Records to use:
== == ==

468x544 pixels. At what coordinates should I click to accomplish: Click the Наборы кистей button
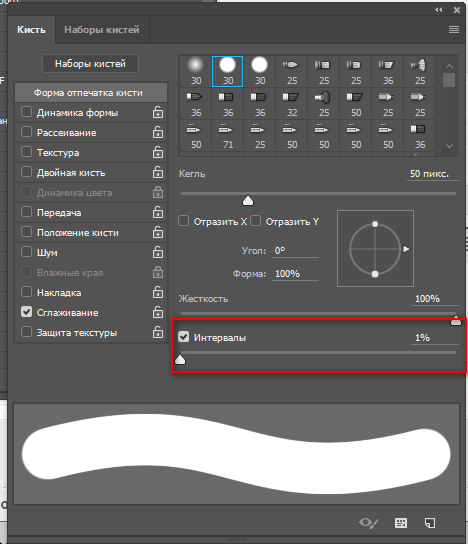pyautogui.click(x=90, y=64)
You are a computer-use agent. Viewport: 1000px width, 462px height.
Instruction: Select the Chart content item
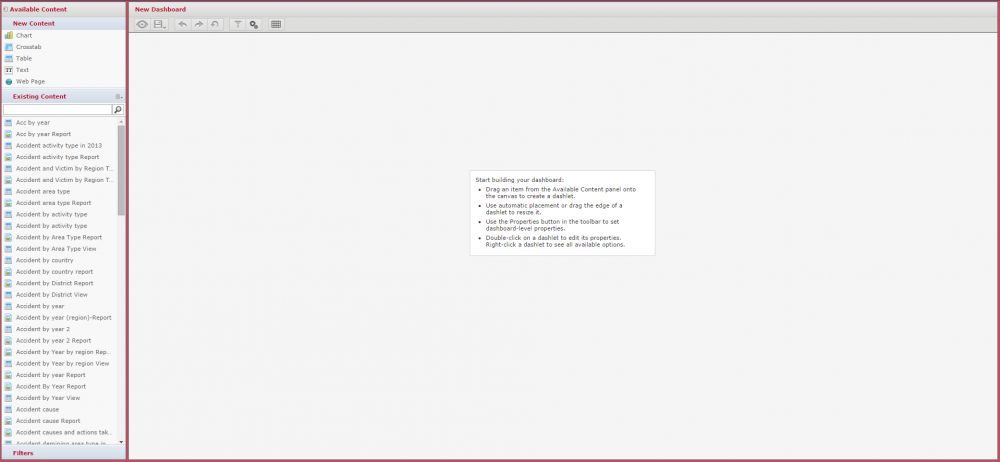tap(24, 35)
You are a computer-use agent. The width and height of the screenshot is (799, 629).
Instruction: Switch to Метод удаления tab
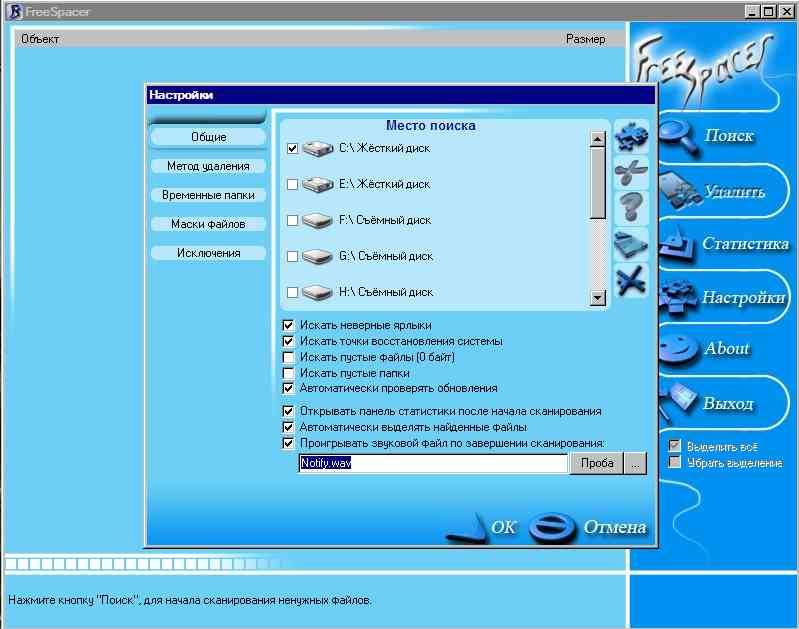click(x=208, y=166)
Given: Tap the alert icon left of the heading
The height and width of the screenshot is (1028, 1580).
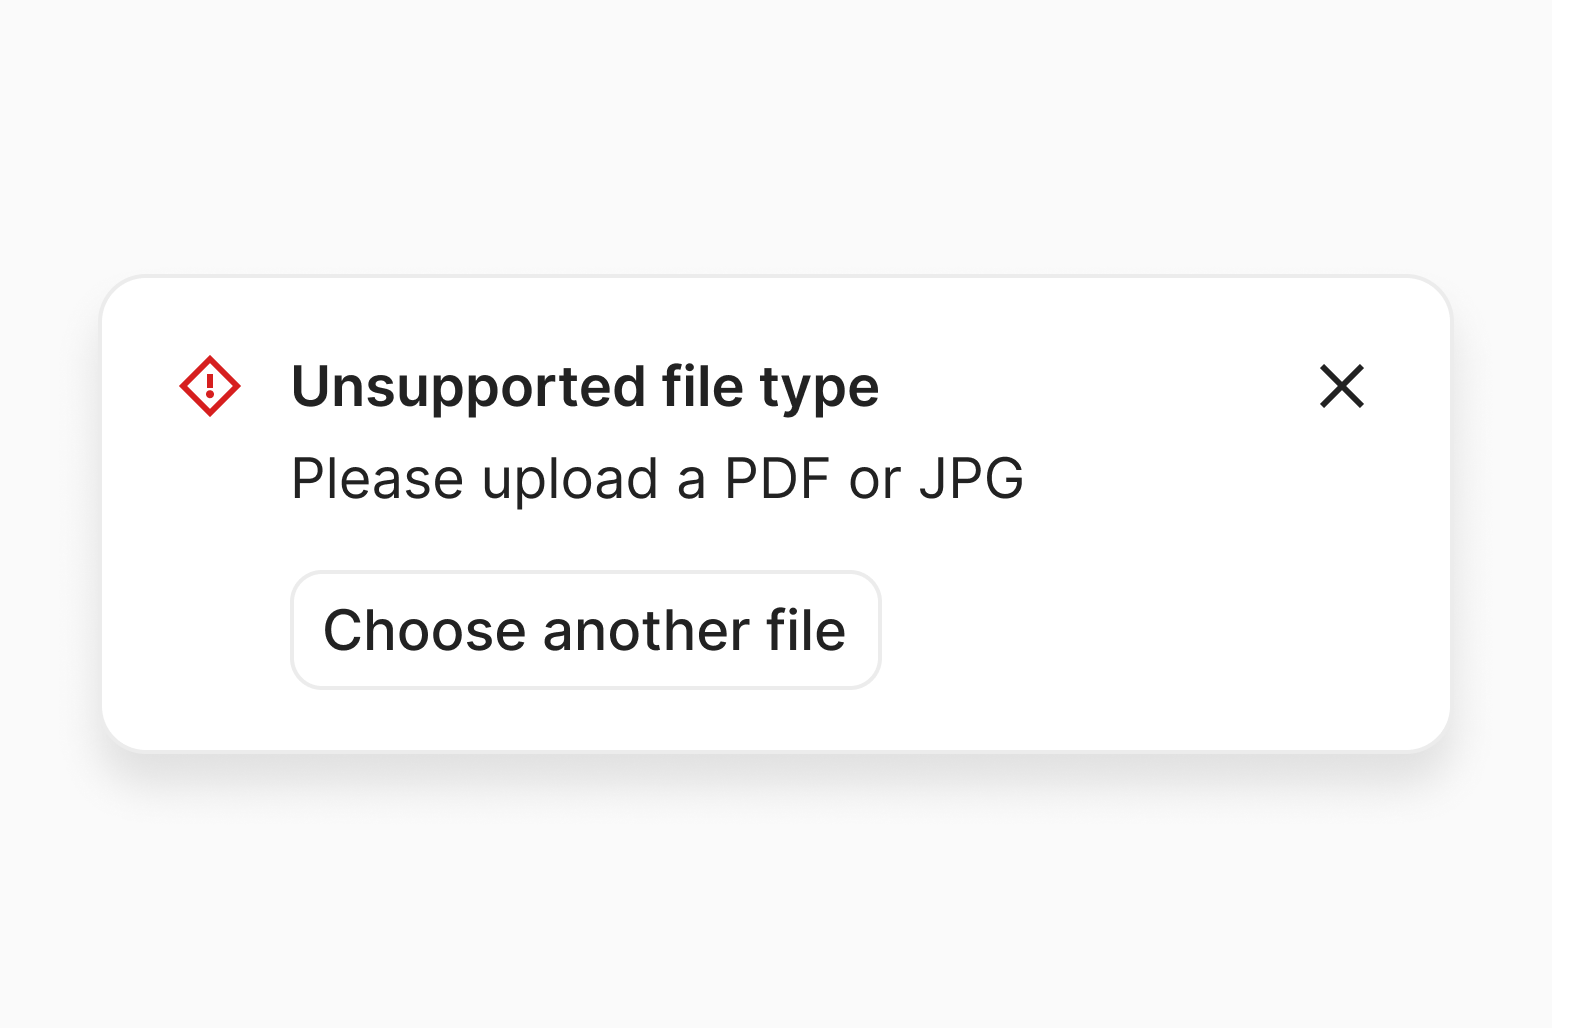Looking at the screenshot, I should [x=210, y=386].
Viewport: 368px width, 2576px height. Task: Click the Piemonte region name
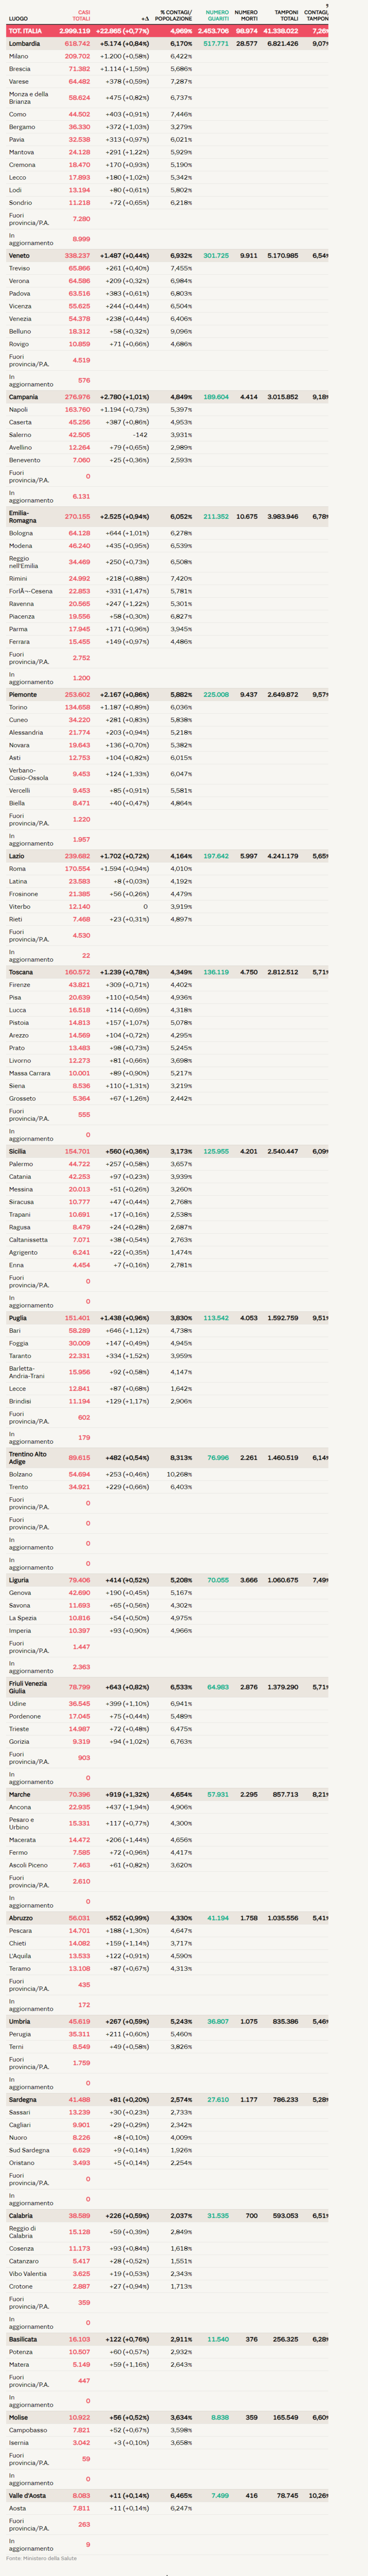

== == ==

In the printed copy, the material above must appear unchanged and without its pictures.

468x544 pixels. At what coordinates should I click to accomplish: Click the Наборы кистей button
pyautogui.click(x=90, y=64)
You are a computer-use agent. Viewport: 1000px width, 462px height.
Instruction: Select the Chart content item
tap(24, 35)
You are a computer-use agent. The width and height of the screenshot is (799, 629).
Instruction: Switch to Метод удаления tab
click(x=208, y=166)
Given: Tap the alert icon left of the heading
The height and width of the screenshot is (1028, 1580).
Looking at the screenshot, I should [x=210, y=386].
Viewport: 368px width, 2576px height. Task: Click the Piemonte region name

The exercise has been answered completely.